━━ LISTED RECORDS ━━

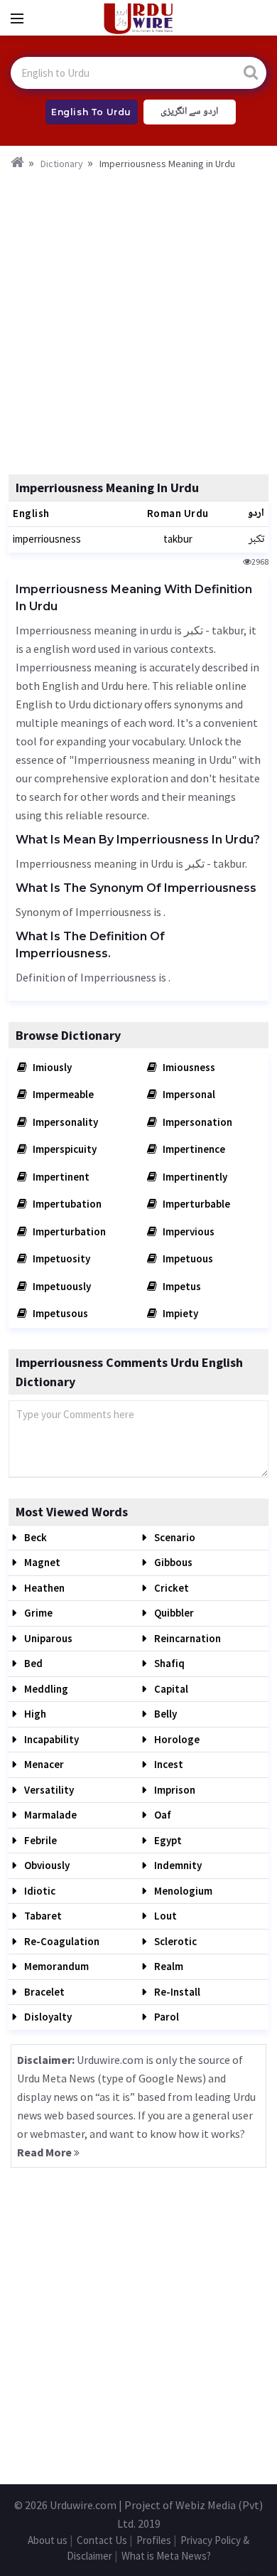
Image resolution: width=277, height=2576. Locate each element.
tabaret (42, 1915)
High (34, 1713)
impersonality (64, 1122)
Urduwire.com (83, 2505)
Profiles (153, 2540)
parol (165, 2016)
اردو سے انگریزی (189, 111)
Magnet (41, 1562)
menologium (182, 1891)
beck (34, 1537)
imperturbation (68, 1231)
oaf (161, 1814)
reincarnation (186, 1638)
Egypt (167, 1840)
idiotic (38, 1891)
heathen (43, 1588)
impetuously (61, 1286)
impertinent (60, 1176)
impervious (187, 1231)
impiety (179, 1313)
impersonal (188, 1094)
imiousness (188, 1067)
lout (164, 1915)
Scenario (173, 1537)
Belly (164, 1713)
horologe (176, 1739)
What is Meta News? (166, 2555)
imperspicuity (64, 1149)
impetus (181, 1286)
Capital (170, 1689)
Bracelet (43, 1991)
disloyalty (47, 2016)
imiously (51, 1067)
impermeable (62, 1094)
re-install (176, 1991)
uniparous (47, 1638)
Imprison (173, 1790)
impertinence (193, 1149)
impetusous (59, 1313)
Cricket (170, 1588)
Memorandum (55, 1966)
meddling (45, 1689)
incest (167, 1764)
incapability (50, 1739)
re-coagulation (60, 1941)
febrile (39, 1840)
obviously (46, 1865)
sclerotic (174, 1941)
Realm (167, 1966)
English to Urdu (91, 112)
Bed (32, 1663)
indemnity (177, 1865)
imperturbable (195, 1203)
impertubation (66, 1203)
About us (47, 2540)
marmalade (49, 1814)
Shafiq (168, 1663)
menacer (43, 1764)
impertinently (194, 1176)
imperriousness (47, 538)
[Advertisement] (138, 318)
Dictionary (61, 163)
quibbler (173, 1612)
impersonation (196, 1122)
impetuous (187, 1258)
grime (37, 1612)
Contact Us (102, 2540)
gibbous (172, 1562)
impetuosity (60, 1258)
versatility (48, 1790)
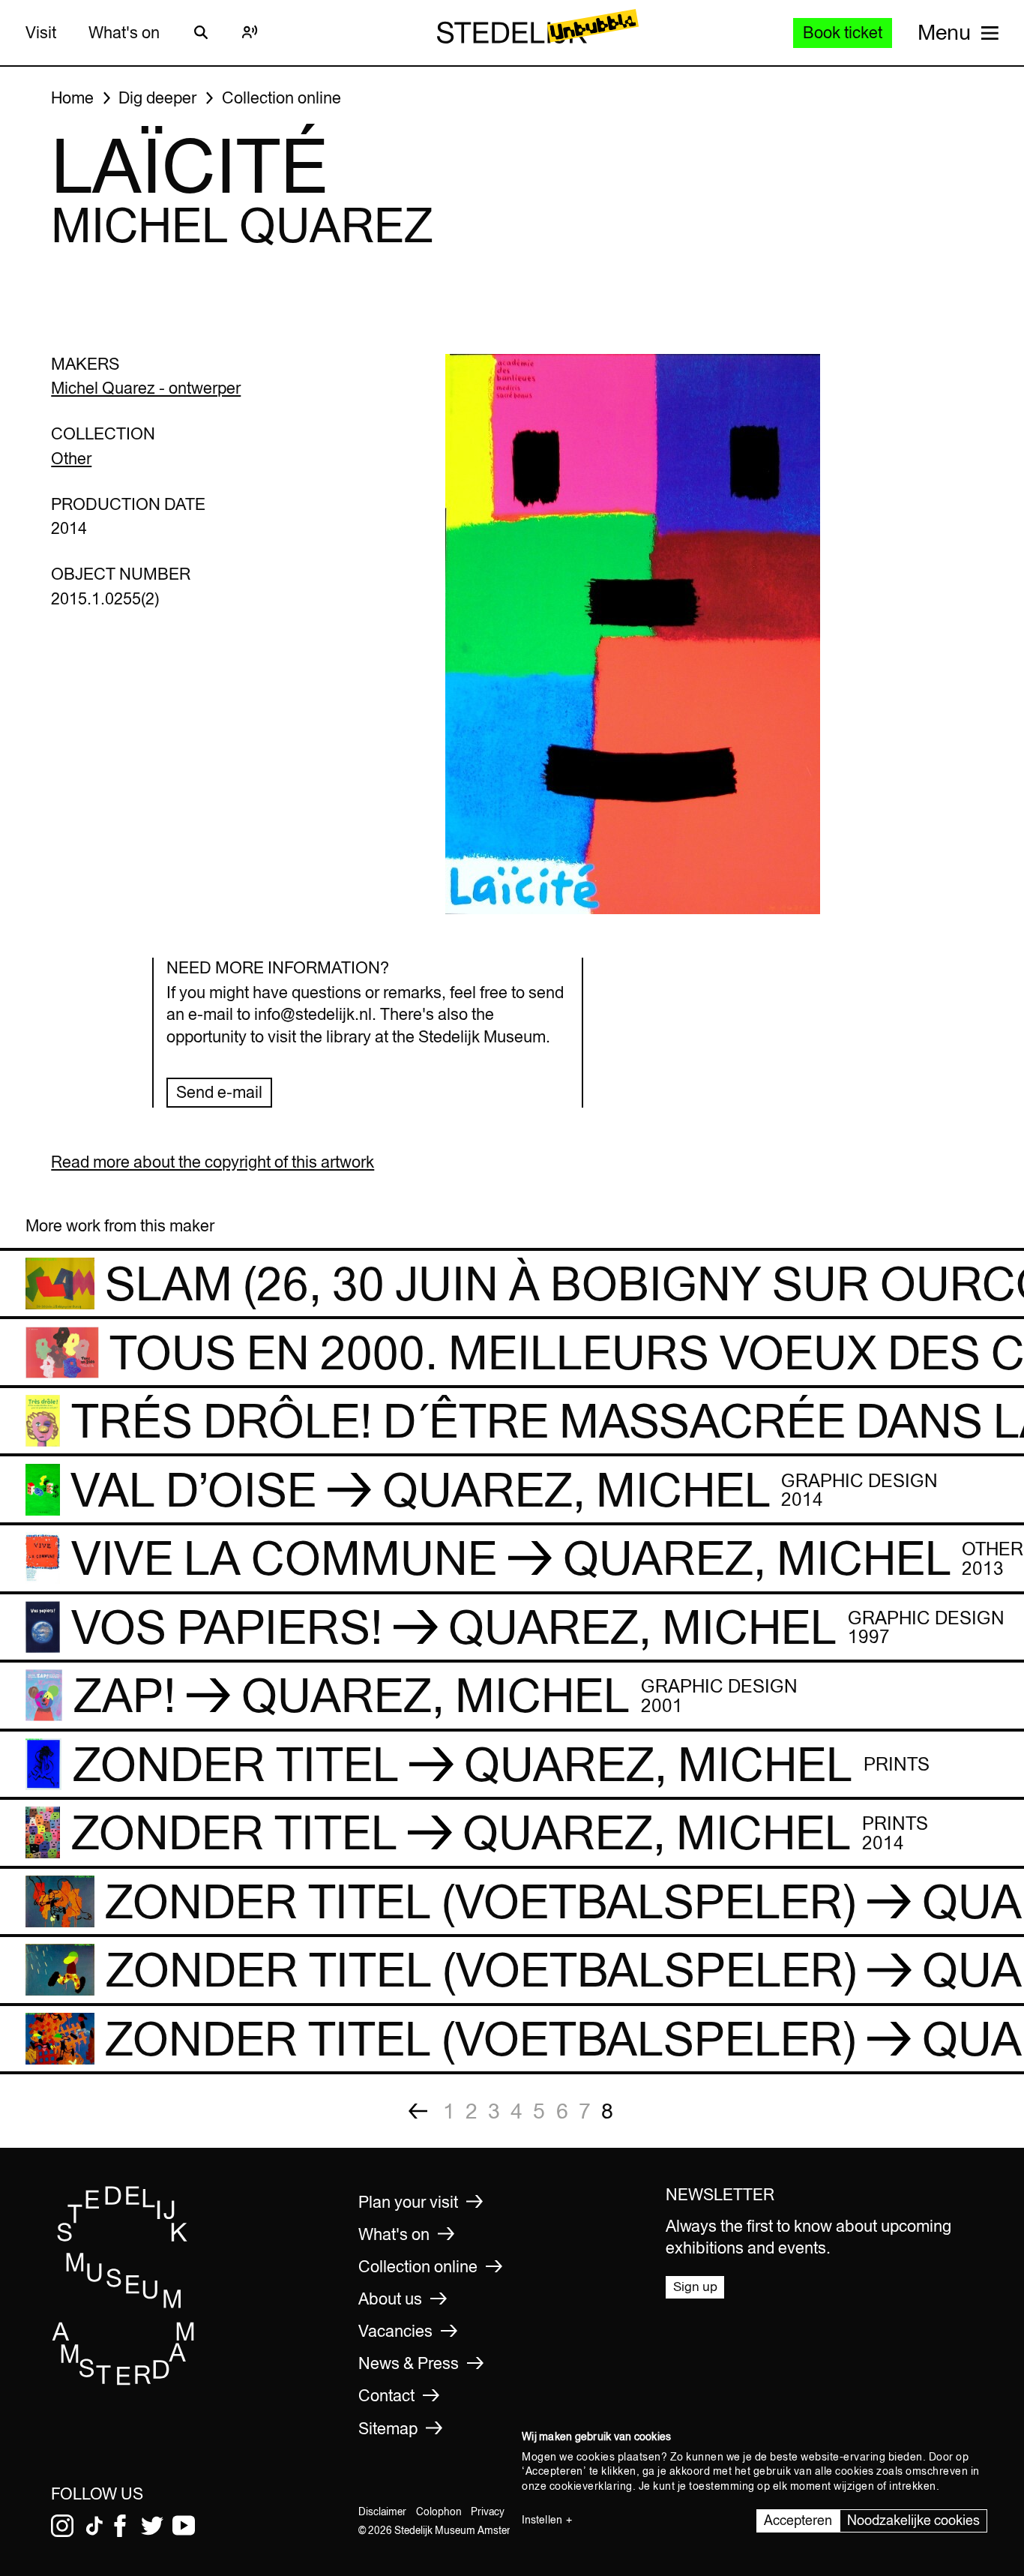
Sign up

━━━

### [EXERCISE REQUIREMENTS]
For this exercise, repeat exactly the lines of the data above from the one with "Shafiq (168, 1663)" down to the one with "Contact Us (102, 2540)", both end lines included.

### [OUTPUT BELOW]
Shafiq (168, 1663)
menacer (43, 1764)
impertinently (194, 1176)
imperriousness (47, 538)
[Advertisement] (138, 318)
Dictionary (61, 163)
quibbler (173, 1612)
impersonation (196, 1122)
impetuous (187, 1258)
grime (37, 1612)
Contact Us (102, 2540)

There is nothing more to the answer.